We are informed of the configuration of the old Heathen altar (ON: stall) from Icelandic sources. In Eyrbyggjasaga we are told:
On the stall should also stand the blood-bowl (hlautbolli), and therein the blood-rod was, like unto a sprinkler (stökkull), and therewith should be sprinkled from the bowl that blood which is called “Hlaut“, which was that kind of blood which flowed when those beasts were smitten who were sacrificed to the Gods. But round about the stall were the Gods arrayed in the Holy Place.
The ancient elevation of blood as the most potent form of sacrifice is perfectly understandable. But we don’t hang people on trees to sacrifice them to the Valfather (Father of the Slain) these days, and most of us don’t sacrifice animals on our altar, but incense, or other small commodities, like food.
I’m not suggesting that the Father of the Slain become the Father of Chocolate, but since my family is inordinately fond of chocolate, our hlautbolli, or blood bowl (pl hlautbollar) has become a chocolate bowl, at this time of year a repository of chocolate Easter eggs.
Chocolate is an excellent offering – it has the virtue of being valuable in monetary terms (particularly the better chocolates – some might find American chocolates unworthy) and it is also a sacrifice in reality, since you are sacrificing something you would very much like to eat yourself – and most people seem to like chocolate a great deal indeed.
The importance of sacrifice isn’t diminished, and should not be seen to be diminished, by the form the sacrifice takes. By its very definition, a sacrifice is something that by giving it to the gods, you do without – throwing your sword in a lake, burying valuable articles with the dead – even the burning of incense, which though far less expensive now than a millennium ago, can still run up quite a bill.
Modern Heathens must decide for themselves how best to juggle the demands of tradition with the reality of modern life. Most of us will never participate in a warband’s raid that ends with somebody hung from a tree, and most of us will never offer animal sacrifice because, quite frankly, we haven’t the means or the know-how. But most ancient offerings were of the mundane variety and all that has changed over the centuries in this regard is what constitutes mundane.
You could, for example, sacrifice your MP3 player, or a cell phone. These items are ubiquitous in the 21st century. Children carry them like men once carried spears. I don’t have a spear, but I do have those other items, and many others. We all do. We shouldn’t think the Gods are any less likely to accept – or appreciate – what is common to us anymore than they would have objected to what was common for our ancestors at the turn of the first millennium.

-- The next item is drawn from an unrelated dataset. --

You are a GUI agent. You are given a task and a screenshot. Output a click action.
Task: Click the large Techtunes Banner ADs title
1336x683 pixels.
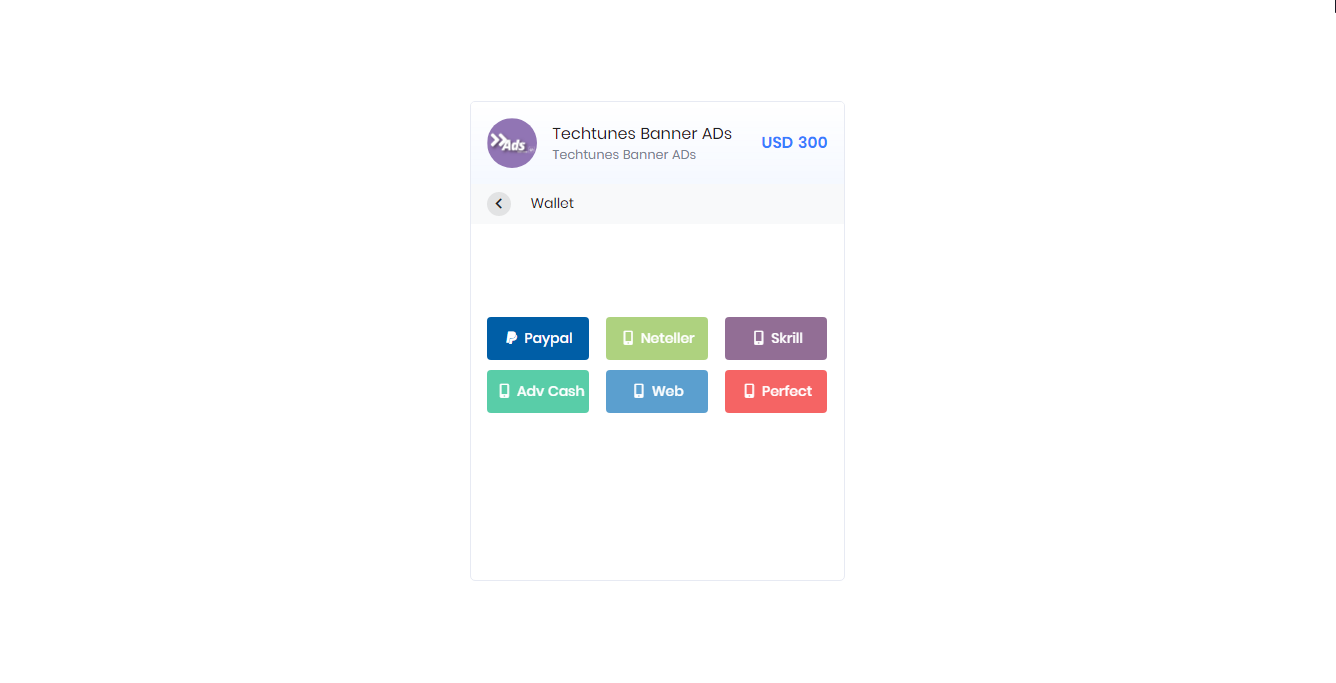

I take my religion very seriously. I pledged troth to the gods of my ancestors and I am serious about that. I am also serious about living in the 21st rather than the 10th century. Some might object to an altar made not by my own hands out of “native” materials, others of taking a photograph of that altar, of whatever it is constructed. There is nothing wrong with these approaches but as somebody who sees himself more as a “revivalist” than a “reconstructionist” I have no problems at all with incorporating and indeed, embracing modern technology. Our ancestors, after all, used the most modern technologies available to them.
And like technologies, foodstuffs change. My ancestors may not have had chocolate but I do, and if I cannot offer blood, what better offering than chocolate, particularly in the form of an egg and at the time of year dedicated to Ostara (Eostre)?